Exercise requirements: Scan the data below for the string "computer". Copy every line where it appears.

[Recorded data]
.....

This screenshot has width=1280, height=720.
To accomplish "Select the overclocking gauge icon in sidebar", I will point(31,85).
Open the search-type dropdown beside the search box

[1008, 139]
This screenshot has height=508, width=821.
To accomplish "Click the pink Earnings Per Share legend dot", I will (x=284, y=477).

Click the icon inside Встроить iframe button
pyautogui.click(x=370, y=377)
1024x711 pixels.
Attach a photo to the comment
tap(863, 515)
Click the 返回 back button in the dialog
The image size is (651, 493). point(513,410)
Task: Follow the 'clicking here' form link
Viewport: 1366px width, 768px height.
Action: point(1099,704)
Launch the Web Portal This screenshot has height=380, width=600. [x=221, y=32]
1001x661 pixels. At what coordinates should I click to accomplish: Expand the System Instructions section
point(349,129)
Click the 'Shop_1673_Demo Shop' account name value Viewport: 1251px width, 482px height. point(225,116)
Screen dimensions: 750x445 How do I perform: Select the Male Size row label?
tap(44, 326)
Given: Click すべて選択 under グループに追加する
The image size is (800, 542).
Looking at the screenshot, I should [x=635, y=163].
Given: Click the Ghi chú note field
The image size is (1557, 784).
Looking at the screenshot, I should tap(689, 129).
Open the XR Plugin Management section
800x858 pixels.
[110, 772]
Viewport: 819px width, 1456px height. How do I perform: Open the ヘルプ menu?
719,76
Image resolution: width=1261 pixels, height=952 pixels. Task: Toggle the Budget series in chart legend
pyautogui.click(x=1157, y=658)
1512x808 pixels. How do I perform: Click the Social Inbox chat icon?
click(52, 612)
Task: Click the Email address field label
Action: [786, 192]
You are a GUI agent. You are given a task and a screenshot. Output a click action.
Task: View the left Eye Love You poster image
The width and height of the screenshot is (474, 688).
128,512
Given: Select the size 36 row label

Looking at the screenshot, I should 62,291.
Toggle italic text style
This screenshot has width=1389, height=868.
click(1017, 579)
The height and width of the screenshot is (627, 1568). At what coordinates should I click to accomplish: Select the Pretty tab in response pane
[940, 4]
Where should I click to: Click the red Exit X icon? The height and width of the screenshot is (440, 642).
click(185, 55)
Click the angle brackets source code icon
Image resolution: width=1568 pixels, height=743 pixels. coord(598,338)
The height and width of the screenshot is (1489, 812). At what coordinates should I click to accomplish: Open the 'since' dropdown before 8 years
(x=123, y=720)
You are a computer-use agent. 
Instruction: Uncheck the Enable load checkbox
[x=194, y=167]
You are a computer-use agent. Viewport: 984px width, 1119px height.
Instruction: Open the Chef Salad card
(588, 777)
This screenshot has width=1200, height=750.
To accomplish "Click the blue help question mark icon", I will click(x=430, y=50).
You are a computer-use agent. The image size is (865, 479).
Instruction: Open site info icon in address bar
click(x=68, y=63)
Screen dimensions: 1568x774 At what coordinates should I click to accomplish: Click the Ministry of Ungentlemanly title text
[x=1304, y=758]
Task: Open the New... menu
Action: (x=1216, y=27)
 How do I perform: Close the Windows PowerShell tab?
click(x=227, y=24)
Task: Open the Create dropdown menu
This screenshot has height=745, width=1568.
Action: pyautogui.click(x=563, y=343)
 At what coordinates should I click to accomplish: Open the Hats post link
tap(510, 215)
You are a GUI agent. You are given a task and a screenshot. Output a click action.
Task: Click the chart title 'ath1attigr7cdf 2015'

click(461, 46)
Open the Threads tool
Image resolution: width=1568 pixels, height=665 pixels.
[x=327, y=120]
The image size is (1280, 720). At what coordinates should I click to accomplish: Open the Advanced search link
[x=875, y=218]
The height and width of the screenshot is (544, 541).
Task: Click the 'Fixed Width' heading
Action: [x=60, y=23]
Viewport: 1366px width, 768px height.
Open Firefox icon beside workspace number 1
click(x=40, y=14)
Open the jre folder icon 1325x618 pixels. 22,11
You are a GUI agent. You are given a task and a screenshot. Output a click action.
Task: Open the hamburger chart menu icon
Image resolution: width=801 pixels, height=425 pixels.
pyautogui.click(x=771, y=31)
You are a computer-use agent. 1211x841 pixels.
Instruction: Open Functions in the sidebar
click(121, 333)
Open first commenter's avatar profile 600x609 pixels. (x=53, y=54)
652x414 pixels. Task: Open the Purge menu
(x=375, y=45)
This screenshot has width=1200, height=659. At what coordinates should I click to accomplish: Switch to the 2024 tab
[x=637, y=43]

.....

Exercise solution:
You are a computer-use agent. 
You are a computer-use agent. Viewport: 984px width, 1119px height.
You are a computer-use agent. The image size is (865, 479).
You are a computer-use agent. 1211x841 pixels.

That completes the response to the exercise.